Inzoomen op de zenuwcellen
“We zijn daarna verder gaan inzoomen, vertelt Astrid die hardop moet lachen, “Zoals vaker in onderzoek, volgenden de experimenten de ontwikkeling van de organoïden niet chronologisch: Je baseert je volgende onderzoek namelijk steeds op de resultaten van het onderzoek daarvoor.” Ze probeerde de cellen beter in beeld te brengen door te kijken naar welk RNA (dat DNA vertaald naar eiwitten) er door de cellen zweeft. “We wilden kijken of een bepaald type cellen percentueel meer of minder aanwezig is. Hierbij keken we specifiek naar mensen met ALS met de C9ORF72 (C9) mutatie, de meest voorkomende mutatie die gelinkt is aan ALS.” Hieruit kwam naar voren dat er één type cel minder aanwezig was: de deep-layer neuronen die betrokken zijn bij het aansturen van de motorische neuronen, die op hun beurt signalen voor bewegingen richting het lichaam sturen. “Daarnaast bleek dat de communicatie tussen de zenuwcellen verstoord was”, aldus Astrid.
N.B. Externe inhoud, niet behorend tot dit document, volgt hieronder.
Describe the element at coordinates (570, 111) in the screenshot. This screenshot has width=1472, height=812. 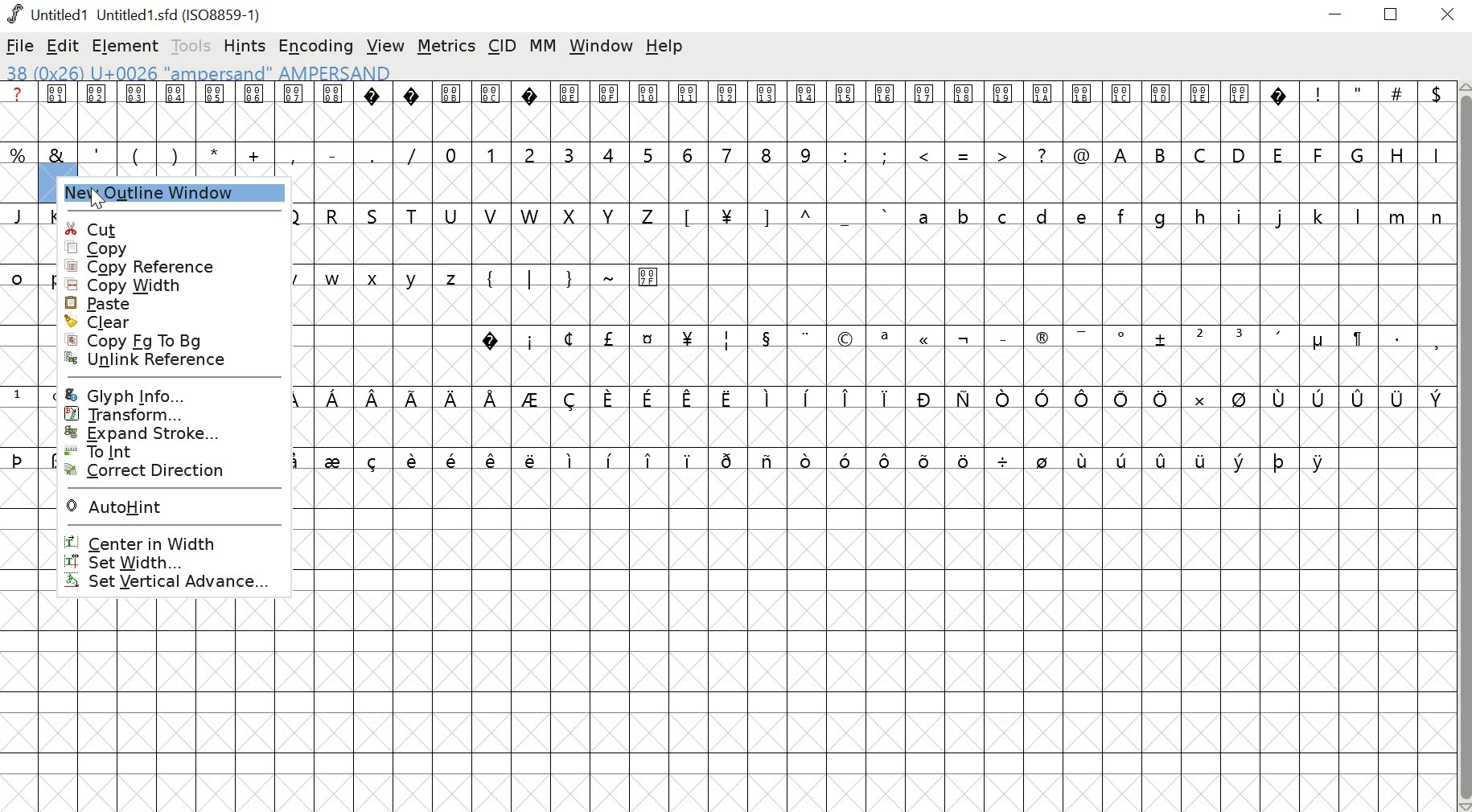
I see `000E` at that location.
Een stap naar personalized medicine
Lang werd gedacht dat mensen die drager zijn van de C9-mutatie allemaal een even grote kans hebben om uiteindelijk ALS te ontwikkelen. Maar uit ander onderzoek van het ALS Centrum bleek dat dit eigenlijk helemaal niet zo is. In bepaalde families lijkt er een grotere kans te zijn, dan in andere. “Door de signalen die we kregen uit de kliniek en ander onderzoek heb ik een onderzoek opgezet waarbij we organoïden maakten van huidcellen van mensen uit families waarin ALS voorkomt. We wilden zien of de hersenorganoïden van dragers van de C9-mutaties zonder ALS klachten dezelfde kwetsbaarheden lieten zien als bij mensen mét ALS klachten.”
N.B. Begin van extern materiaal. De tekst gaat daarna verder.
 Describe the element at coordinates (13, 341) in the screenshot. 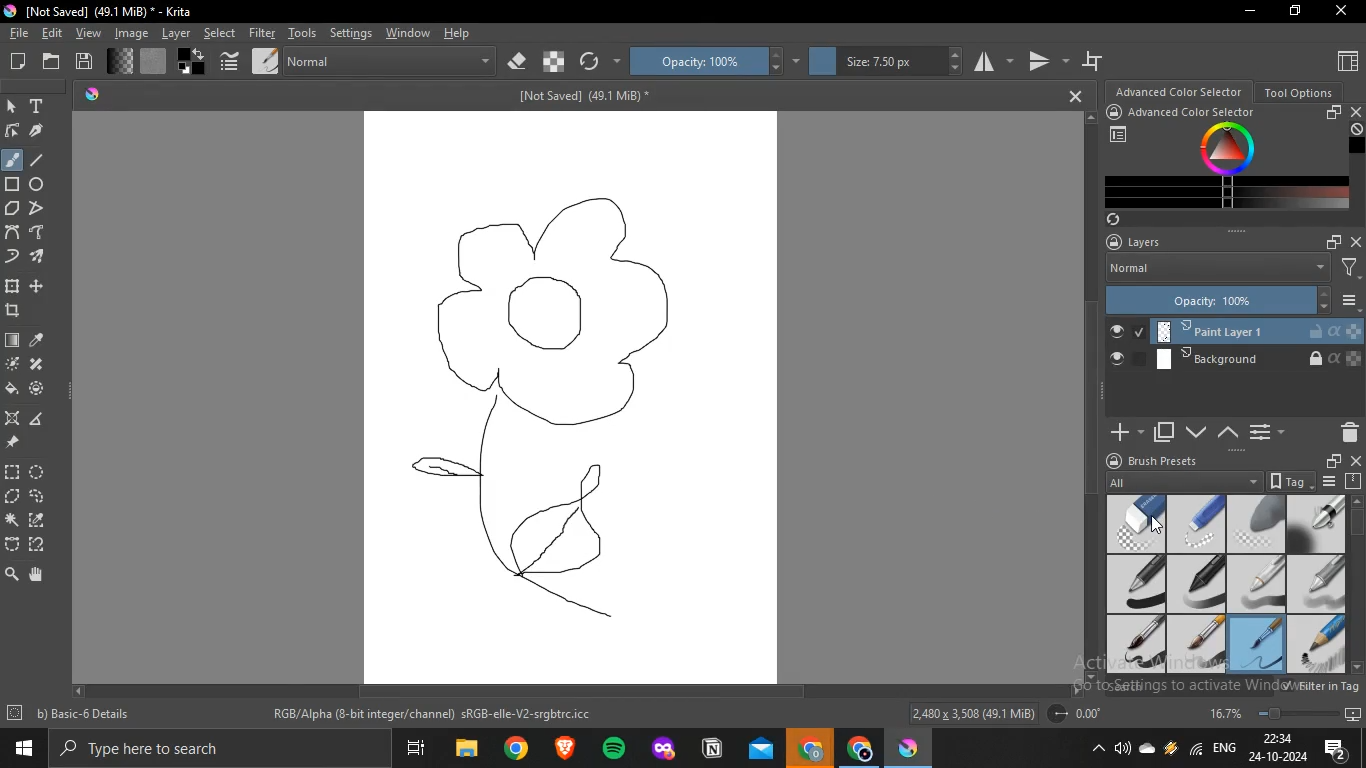

I see `draw gradient` at that location.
In de organoïden zagen de onderzoekers inderdaad ophopingen van de mutatie, maar ook andere kwetsbaarheden, zoals afwijkende groeicurves en verminderde uitingen van bepaalde genen. Astrid: “Het interessante was alleen dat we deze kwetsbaarheden niet bij iedereen zagen.” Dit suggereert dat je mogelijk kan voorspellen welke mensen er dus later mogelijk ALS gaan ontwikkelen. Of dat ook daadwerkelijk zo is, moet de tijd nog gaan uitwijzen. Astrid: “In de toekomst kunnen we misschien hersenorganoïden gebruiken om extra informatie in te winnen en op basis van de resultaten een individuele risico-inschatting maken gericht op van de kwetsbaarheden die we zien. Mocht er in de toekomst dan een medicijn zijn voor ALS, dan zouden we kunnen weten we wie we moeten behandelen, nog voor ze symptomen krijgen. Een stap richting personalized medicine.”
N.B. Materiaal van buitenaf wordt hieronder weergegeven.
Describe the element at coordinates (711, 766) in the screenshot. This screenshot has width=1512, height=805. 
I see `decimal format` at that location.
Samenwerking tussen disciplines en organisaties
Astrid benadrukt het belang van samenwerking tijdens haar promotietraject. “Veel invalshoeken van mijn onderzoek kwamen van signalen uit de kliniek of van andere onderzoekers. Die zogenaamde crosstalk over disciplines, dat maakt onderzoek doen nog leuker. Ook al doe je laboratoriumwerk en zie je zelf geen patiënten, door de samenwerking met artsen en door de betrokkenheid van Stichting ALS Nederland en de ALS Patiëntenvereniging wordt het tastbaarder waar je onderzoek aan bijdraagt. Ook voel je echt die betrokkenheid bij de families en naasten. Dat is enorm waardevol.”